I write romantic suspense, so there's always a crime being committed in my stories...and a dead body or two hidden somewhere. I often use expressions and it got me curious to know where they come from. So, here are some of them:

- To cover one's tracks (1898): to conceal or destroy evidence of a shameful or nefarious act. The expression stems from "hiding one's footprints".

- To get caught red-handed (1432): to get caught in the act. It comes from Scotland, and it's an allusion to having blood, which is red, on one's hand after the execution of a murder or a poaching session.

-  To keep one's nose clean (late 19th century): to stay out of trouble, to avoid doing anything shady. It originates from "to keep one's hands clean", an expression widely used in England in the 18th century which meant to avoid corruption. When it crossed the Atlantic, the "nose" replaced the "hand".

- A red herring (18th century): something designed to distract or throw someone off a trail. A herring is a fish that is often smoked, a process that turns it red and gives it a strong smell. Because of their pungent aroma, smoked herrings were used to teach hunting hounds how to follow a trail, and they would be drawn across the path of a trail as a distraction that the dog must overcome.

- A whistleblower (19th century): a person who exposes someone involved in an illicit activity. The term attached itself to law enforcement officials because they used whistles to alert the public.

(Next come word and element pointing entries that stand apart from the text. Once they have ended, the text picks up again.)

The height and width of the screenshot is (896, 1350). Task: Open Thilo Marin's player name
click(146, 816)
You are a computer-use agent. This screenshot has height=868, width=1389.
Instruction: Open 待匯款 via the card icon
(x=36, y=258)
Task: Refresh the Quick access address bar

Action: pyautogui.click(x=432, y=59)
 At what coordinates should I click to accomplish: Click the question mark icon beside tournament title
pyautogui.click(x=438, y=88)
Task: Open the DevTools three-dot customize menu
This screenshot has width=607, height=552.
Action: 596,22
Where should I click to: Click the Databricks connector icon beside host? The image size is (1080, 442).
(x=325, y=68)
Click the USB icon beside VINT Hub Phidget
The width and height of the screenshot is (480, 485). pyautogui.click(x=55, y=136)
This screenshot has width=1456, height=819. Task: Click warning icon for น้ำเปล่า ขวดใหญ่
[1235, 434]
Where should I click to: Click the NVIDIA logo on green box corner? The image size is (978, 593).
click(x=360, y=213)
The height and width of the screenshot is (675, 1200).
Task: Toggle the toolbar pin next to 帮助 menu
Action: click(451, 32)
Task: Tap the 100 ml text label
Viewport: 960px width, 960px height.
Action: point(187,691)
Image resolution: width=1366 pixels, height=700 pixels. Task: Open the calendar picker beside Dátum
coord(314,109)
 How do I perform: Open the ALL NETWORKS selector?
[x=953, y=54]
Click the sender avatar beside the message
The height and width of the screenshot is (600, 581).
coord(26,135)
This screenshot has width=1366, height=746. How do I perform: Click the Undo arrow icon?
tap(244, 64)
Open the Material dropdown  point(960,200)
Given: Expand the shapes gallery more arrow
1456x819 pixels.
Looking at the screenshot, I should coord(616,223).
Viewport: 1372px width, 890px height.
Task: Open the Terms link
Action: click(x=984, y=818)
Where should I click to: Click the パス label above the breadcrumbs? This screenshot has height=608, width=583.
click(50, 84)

- The long arm of the law (1908): the far-reaching power of the authorities. It began in 16th century as "Kings have long arms".

- A wild goose chase (1592): a futile search, a useless and often lengthy task. The original meaning is related to horse racing, as a 'wild goose chase' was a race in which horses followed a lead horse at a set distance, mimicking wild geese flying in formation.

- A skeleton in the closet (early 1800s): a dark or embarrassing secret that is best kept unrevealed. It stems from the dissected corpses that British doctors kept hidden for research purposes.

- The third degree (19th century): intense interrogation. In Masonic lodges there are three degrees of membership, and in the third degree, the member undergoes vigorous questioning.

- A cat burglar (1907): a burglar adept at entering and leaving the burglarized place without attracting notice. First used by a reporter to describe a burglar who operated in London.

- A stool pigeon (19th century): a person acting as a decoy or informer. It stems from the use of a decoy bird (often a pigeon) to lure birds of prey into a net.

Now I need to stop googling and go back to writing a special children's book for my granddaughter.

Happy reading!
JS

Tuesday, January 6, 2015

Outlaw In-laws by Gail Roughton

              In-laws. We all have some. And for better or worse, blessing or curse, we all are or will be somebody’s in-law.  Mother-in-laws, especially, get a bad rap. I mean, how many mother-in-law jokes have you heard in your life? So many that it’s a wonder in-laws aren’t just called out-laws in the first place.  That doesn’t apply to me, though.  My daughter found her other half very early in life.  Her husband first walked in our door when she was fifteen and he was seventeen and neither of them ever so much as seriously looked at anybody else. Even though they didn’t get married until they were twenty-two and twenty-four, they were a confirmed couple from that first meeting and everybody knew it.  I don’t even consider my son-in-law an “in-law”.  He’s a son, one of my boys.  Neither of my sons have found their other half yet, so I only have the one “in-law” I don’t even consider an “in-law”.  He’s just one of the kids. I’ve loved the boy for the last seventeen years.  Well, okay, the last sixteen.  That first year might have been kind of rocky. 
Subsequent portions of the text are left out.